J'ai pris conscience alors, outre du fait que j'étais une sorte de voyeur, que ce village de 1500 habitants est en train de se déliter, par l'absence de chefs, par la recherche effrénée d'alternatives économiques, de recours, de ressources. Les adolescents échappent à tout contrôle, tout s'achète et se vend, la médisance est constante, il y a des divisions religieuses, politiques, générationnelles, bref, une sorte de malaise permanent. Paulo dit que les esprits mauvais s'emparent des corps vides, et lui qui est un pilier de ce village, voit d'un très mauvais oeil la présence de l'intrus que je suis.
La veille de mon départ, alors que j'inscrivais des données concernant les oeufs de tortue, il a commencé à m'interroger sur mon métier, sur mes rattachements institutionnels. J'ai eu le malheur de lui dire que je faisais de la recherche pure, c'est-à-dire que je n'étais pas rattaché à une ONG. Il s'est alors senti libre de me dire tout le mal qu'il pensait des anthropologues: "Au fond, ce sont des politiques. Ils ne pensent les Indiens que sous le mode rustique, ils veulent nous voir vivre sous des toits en paille bourrés de moustiques." Il a dit d'autres choses plus blessantes mais qui ne peuvent figurer ici. Je lui ai demandé si les anthropologues étaient ses ennemis - il m'a assuré que non, tout en me laissant entendre qu'il ne souhaitait plus répondre à mes questions. S'il en est ainsi, je ne reviendrai pas, lui ai-je dit. D'accord, a-t-il répondu.
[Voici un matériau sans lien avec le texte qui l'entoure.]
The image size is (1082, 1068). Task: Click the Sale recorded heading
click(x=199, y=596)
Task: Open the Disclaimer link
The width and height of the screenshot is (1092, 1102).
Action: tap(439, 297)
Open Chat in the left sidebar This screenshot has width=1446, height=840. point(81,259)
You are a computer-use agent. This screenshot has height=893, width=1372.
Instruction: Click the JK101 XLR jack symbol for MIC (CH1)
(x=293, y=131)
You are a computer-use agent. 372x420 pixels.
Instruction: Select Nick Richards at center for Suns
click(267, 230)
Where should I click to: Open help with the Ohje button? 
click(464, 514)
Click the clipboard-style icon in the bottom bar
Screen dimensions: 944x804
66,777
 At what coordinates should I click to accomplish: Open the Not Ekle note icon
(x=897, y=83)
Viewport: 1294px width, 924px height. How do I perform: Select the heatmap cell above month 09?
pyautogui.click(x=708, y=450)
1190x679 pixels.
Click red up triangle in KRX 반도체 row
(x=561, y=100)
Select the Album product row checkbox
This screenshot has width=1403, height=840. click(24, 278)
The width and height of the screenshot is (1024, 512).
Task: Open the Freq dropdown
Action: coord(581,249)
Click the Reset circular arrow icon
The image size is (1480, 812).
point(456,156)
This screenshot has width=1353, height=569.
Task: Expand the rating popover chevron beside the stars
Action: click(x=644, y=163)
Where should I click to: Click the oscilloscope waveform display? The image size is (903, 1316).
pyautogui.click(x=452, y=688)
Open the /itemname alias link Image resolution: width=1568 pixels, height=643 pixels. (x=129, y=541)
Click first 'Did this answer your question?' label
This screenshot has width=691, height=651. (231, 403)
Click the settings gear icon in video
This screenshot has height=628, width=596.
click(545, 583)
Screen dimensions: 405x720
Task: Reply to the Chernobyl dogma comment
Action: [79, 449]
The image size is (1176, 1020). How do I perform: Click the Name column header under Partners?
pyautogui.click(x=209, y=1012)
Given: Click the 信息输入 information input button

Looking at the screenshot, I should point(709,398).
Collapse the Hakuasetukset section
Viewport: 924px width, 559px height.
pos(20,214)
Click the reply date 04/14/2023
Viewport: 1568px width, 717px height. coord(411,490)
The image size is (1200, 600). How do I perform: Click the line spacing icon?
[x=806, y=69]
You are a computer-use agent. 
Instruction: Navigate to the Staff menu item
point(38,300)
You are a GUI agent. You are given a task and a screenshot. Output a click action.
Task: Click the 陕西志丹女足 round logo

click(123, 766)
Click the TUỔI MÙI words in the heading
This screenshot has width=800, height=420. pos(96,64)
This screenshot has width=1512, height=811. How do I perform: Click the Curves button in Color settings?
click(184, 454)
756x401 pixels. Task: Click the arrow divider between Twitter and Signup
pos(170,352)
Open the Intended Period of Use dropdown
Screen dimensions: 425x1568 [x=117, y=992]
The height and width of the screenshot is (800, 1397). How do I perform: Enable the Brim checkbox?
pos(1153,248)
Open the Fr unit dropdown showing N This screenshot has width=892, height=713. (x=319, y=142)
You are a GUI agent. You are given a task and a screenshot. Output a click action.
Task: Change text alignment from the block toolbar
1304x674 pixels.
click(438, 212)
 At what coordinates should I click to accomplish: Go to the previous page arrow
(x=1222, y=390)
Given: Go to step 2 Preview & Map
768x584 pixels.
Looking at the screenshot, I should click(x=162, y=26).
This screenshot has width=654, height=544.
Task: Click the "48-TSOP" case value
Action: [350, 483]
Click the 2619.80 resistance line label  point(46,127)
Je l'ai quitté le coeur serré. Le soir, Antonio de la TNC, Maciel le pilote Karipuna, et moi, sommes restés enfermés au poste de la FUNAI. Nul n'aurait songé à entrer dans le village: ivresse, suspicion, agressivité. Nous sommes partis au point du jour. La rivière Uaça était obstruée de caïmans, des aigrettes volaient dans tous les sens. Arrivés à la maison flottante de la rivière Urukaua, quel soulagement. Même Maciel s'est lâché, a dit tout le mal qu'il pensait de Kumarumã, et nous sommes restés longtemps sur le ponton de la maison flottante a voir se promener les caïmans, les aigrettes, les pirarucus.
Et voilà, je suis à Roura et j'attends que le temps passe. Hier soir je suis allé dîner avec Marie Fleury du Muséum, dans un petit resto à Cayenne: nous nous sommes racontés nos mésaventures et il y en avait tant qu'elles retombaient crépitantes sur la table.